[[ Provided material, beginning ]]

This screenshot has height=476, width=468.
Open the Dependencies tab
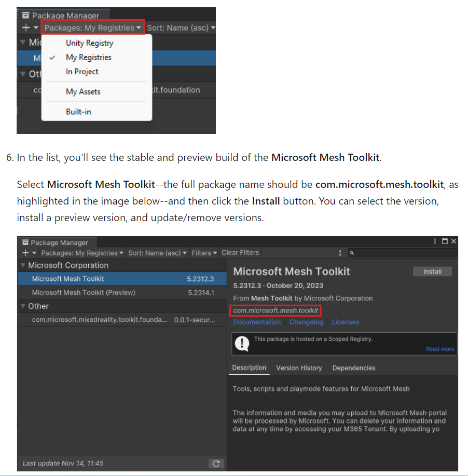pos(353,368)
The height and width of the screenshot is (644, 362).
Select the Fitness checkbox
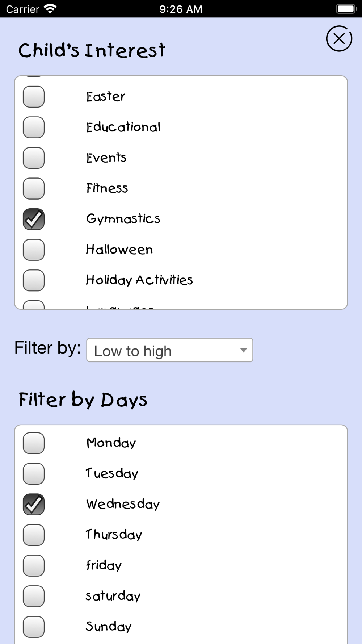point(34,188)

[[ Provided material, end ]]
[[ Provided material, beginning ]]

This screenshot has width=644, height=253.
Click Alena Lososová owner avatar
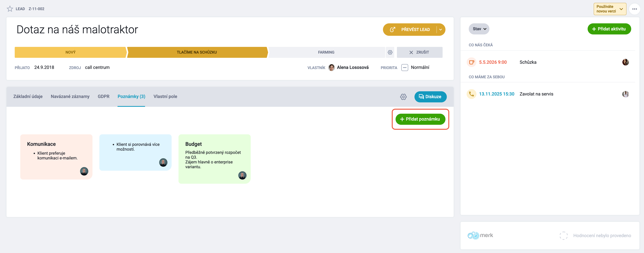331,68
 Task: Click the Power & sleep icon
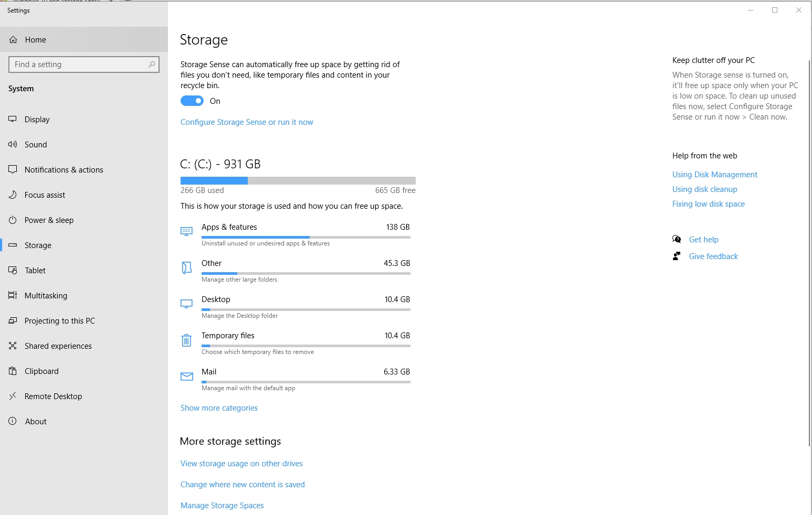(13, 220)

[[ Provided material, end ]]
[[ Provided material, beginning ]]

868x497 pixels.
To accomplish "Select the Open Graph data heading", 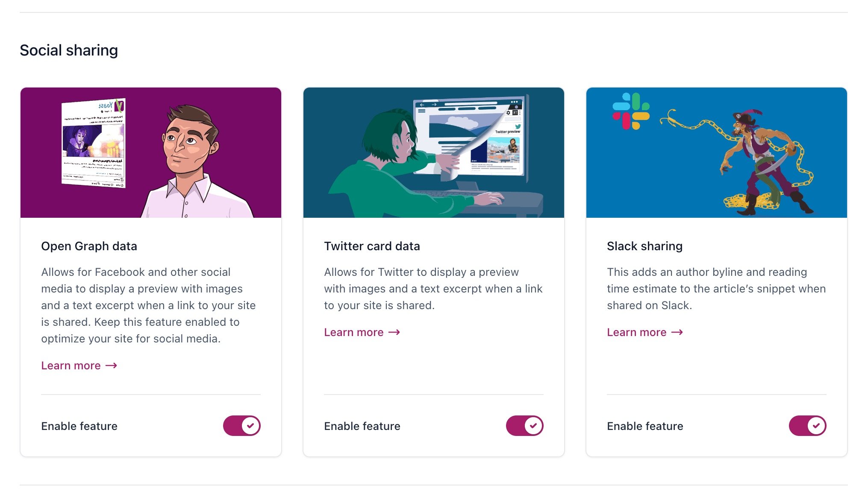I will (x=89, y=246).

[[ Provided material, end ]]

▸ **Exercise**: Would you tally the lines above that include "width" and reply with only the total?

▸ **Problem solution**: 3